Editors Note: The following account is a letter published in the Legacy.  Reference: A TRIP DOWN MEMORY LANE
( Vol. 2 Issue 1 of  THE LEGACY )
 Operation Little Lift

    This letter is not meant to create controversy:  I have no quarrel nor am I trying to re-write history.
I just thought that I'd give Larry Sattgast some support for his position cause when the awards were passed around.  Many people like Larry were passed over.

     Loosely speaking.  The months of April - May and June of 1948 dropped through the crack when the beginning date for the Berlin Airlift was decided for the record.  No credit was given for the efforts expended or missions flown in support of the Berlin garrison during the months immediately preceding the complete cut-off of ground access to Berlin by the Soviets sometime around the end of June 1948.
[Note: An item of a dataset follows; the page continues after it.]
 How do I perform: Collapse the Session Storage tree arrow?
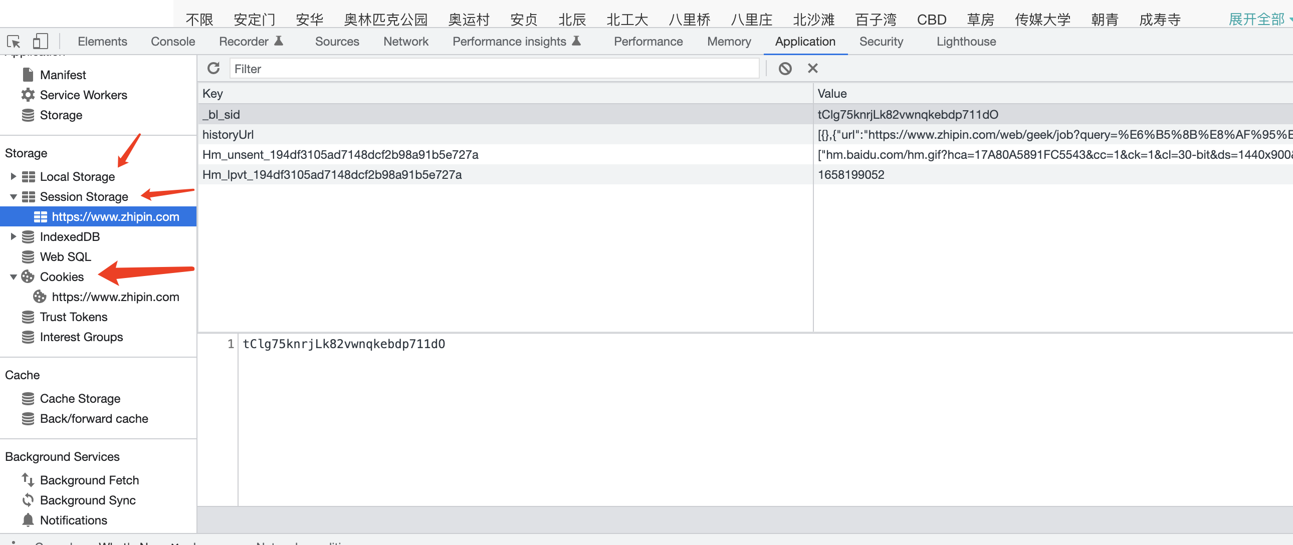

     It was during this period of provocation and harassment that the troops in Berlin were supplied with perishables such as mild, butter, eggs, fruits, vegetables and whatever.  using the only resources available. i.e.. theater based Gooney Birds and aircrew members pulled away from their desks.  On the return trip we carried personal possessions and household goods belonging to the families that were being returned to the ZI as well as the many empty milk bottles.  Thusly began the tentative day-to-day, small scale, low visibility effort, now evidently known to some as the  " Little Lift ".  In support of the U.S. troops in West Berlin.  Almost three months later, about the end of June, it became the highly publicized " Operation Vittles " or the " Berlin Airlift " with the objective of supporting the entire West Berlin population.  Much later, the officially recognized start date was arbitrarily established as the 28th of June, to the best of my knowledge, in effect ignoring the almost three months of hard work by a small group of dedicated people.  this also happened to be the time when MATS and the C-54's entered the picture.

     It was during these early disorganized days that the flight and maintenance crews helped, more often than not, to load and unload their own aircraft, tie down the cargo and calculate the weight and balance.  Also, these days were the source of numerous then serious but now humorous tales, e.g., indigenous persons loading a fixed number of PSP mats, without any regard for whether they were aluminum or steel, with almost disastrous results.  They were days of uncertainty; no one knew where the next provocation would come from, or what its' consequences might be.  In the air, we were occasionally hassled by Soviet fighters and subject to false radio navigation transmissions in an effort to draw us off course.  On the ground, there were times when we stole forty winks in operations or in the aircraft and, more often than not, grabbed sandwiches on the run.  With the arrival of the C-54's, the operation became more organized and relaxed; it became more of a routine.

     I personally feel that those of us involved in the early phase actually participated in the Berlin Airlift from the time the very first support mission was launched in early April until its' final termination and/or rotation, whichever came first.  There was no break in our participation on 28 June 1948; we just continued to do the same thing, using the same aircraft, until upgrading into the C-54's.

     Incidentally, for Larry's information, I flew C-47 #2877 on at least four round trips during the so-called " Little Lift ", according to my personal log - on the 19th, 20th, 27th, and 28th of July.